Gardening: cut ornamental grasses correctly in spring

February 25, 2016 — by MCutts0

Cutting ornamental grasses – new look in the new year.

In spring it is time to give the grasses a new hairstyle. But why not until spring?
There are mutliple reasons for this. The most important thing is that many ornamental grasses form clumps at the top and bottom and the dried stalks provide a certain protection against the cold over the winter. Life takes place in the root and the should be protected from snow and ice by the upper vegetation.
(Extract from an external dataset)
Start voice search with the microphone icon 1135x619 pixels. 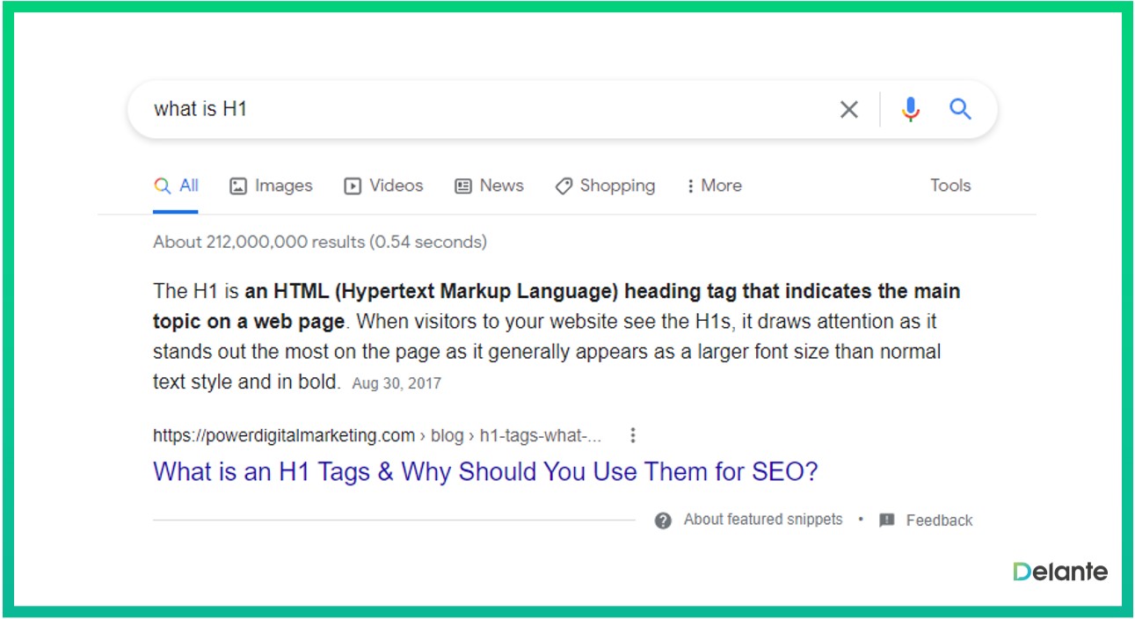click(910, 109)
Reason two is purely aesthetic in nature. The grasses with their seed heads and flowers from last year still look very decent, especially when they glisten in the snow with hoarfrost. The plant has none of this, because the stalks have long since died. It is the same with reason three, which has simply practical meaning. You don’t even have to cut part of the grass in spring, because the old stalks are easy to pluck.
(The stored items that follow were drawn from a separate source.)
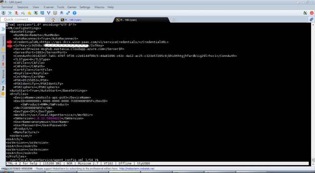Go to the Home tab icon
This screenshot has width=315, height=173.
coord(53,19)
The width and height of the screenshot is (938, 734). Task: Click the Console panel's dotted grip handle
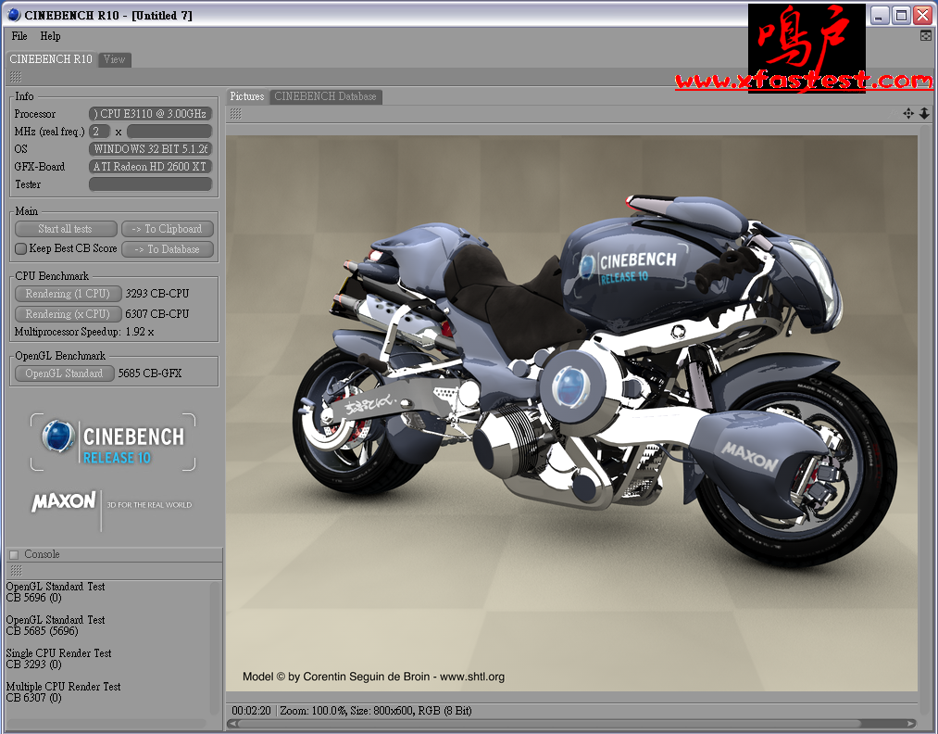(15, 571)
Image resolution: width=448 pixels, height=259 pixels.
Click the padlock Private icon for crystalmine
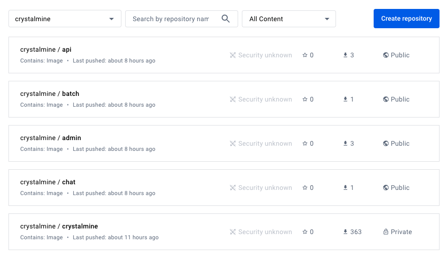tap(386, 232)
Now the question arises whether there is a rule of thumb as to where to cut down to. There are, but as usual, we do not give centimeters, but depend on the plant itself. With pluckable grasses, the question is unnecessary, because if you have removed all the dead material, it is inherently perfect. The other grasses are only cut so deep that you cannot see a green core inside the new grass shoots.

The dead leaf remnants of the previous year are still rolling around the very first leaf shoot that will appear. These are several layers, and this is exactly how the new drive is laid out. If you cut into the already formed green, you cut off the new tip. It can then happen that this tip sprouts brown and stays brown, even if it has grown several centimeters. Depending on the type of ornamental grass and the time of pruning, this ‘can’ not have to happen. Testing she her Grass out once and you know it forever!

But even if a tip turns brown, it is not dramatic. You can cut it out later and the grass doesn’t bother you at all. The shape that is cut also depends on the plant. Usually a hemisphere comes out, but older grasses can also spread out to form a flat carpet. It is only important to know that as much dead plant material can be extracted as possible without damaging the possible new shoots in the core. Then you are always right.

Gapt garden consultant: We recommend manual hedge trimmers for cutting shapes.